EXERCISE DESCRIPTION
After locating the line with "The width and" below, output it and each following line exactly, stopping after the line with "Instruction: Click the 页面浏览量 column header". No pictures.

DATASET ENTRIES
_ _ _

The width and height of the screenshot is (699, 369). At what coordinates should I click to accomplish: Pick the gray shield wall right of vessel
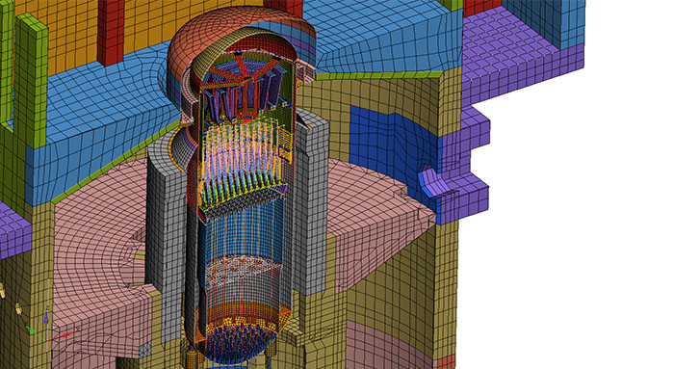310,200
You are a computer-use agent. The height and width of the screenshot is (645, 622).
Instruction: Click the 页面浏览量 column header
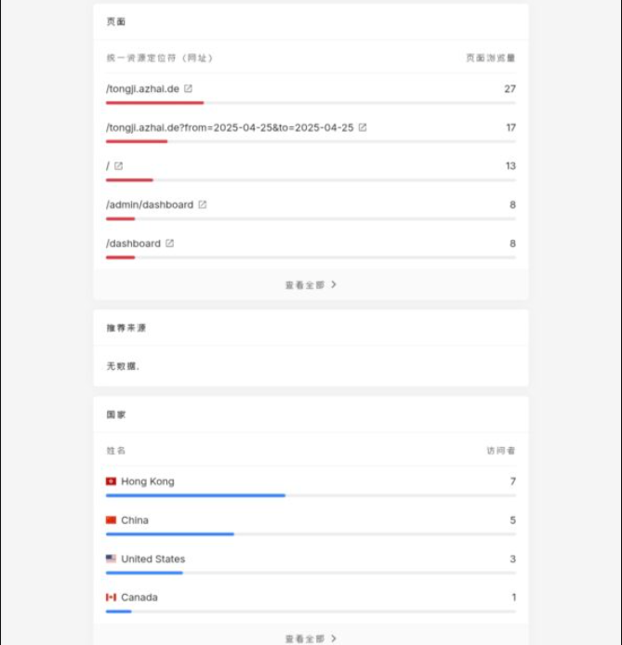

_ _ _

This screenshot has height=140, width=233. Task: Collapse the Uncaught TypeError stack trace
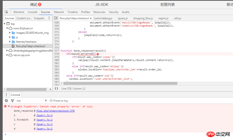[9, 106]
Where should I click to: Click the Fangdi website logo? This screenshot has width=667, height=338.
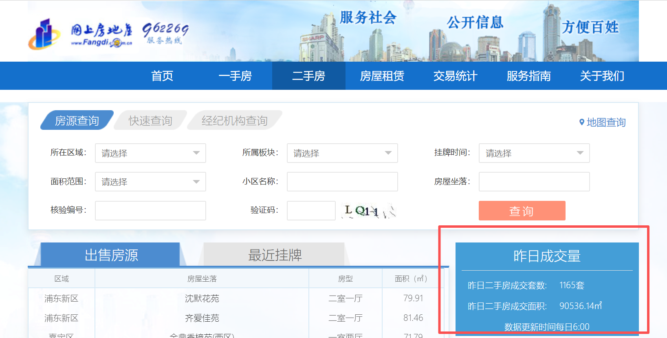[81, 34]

_ _ _

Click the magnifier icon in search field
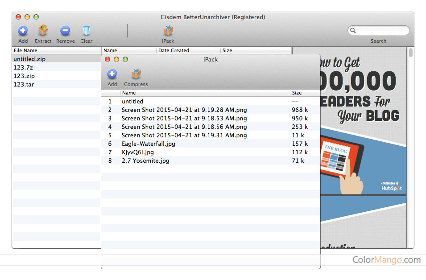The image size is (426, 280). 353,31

_ _ _

TASK OUTPUT
The width and height of the screenshot is (699, 369). At what coordinates should I click to accomplish: Pick the gray shield wall right of vessel
310,200
You are a computer-use agent. The height and width of the screenshot is (645, 622).
Instruction: Click the 页面浏览量 column header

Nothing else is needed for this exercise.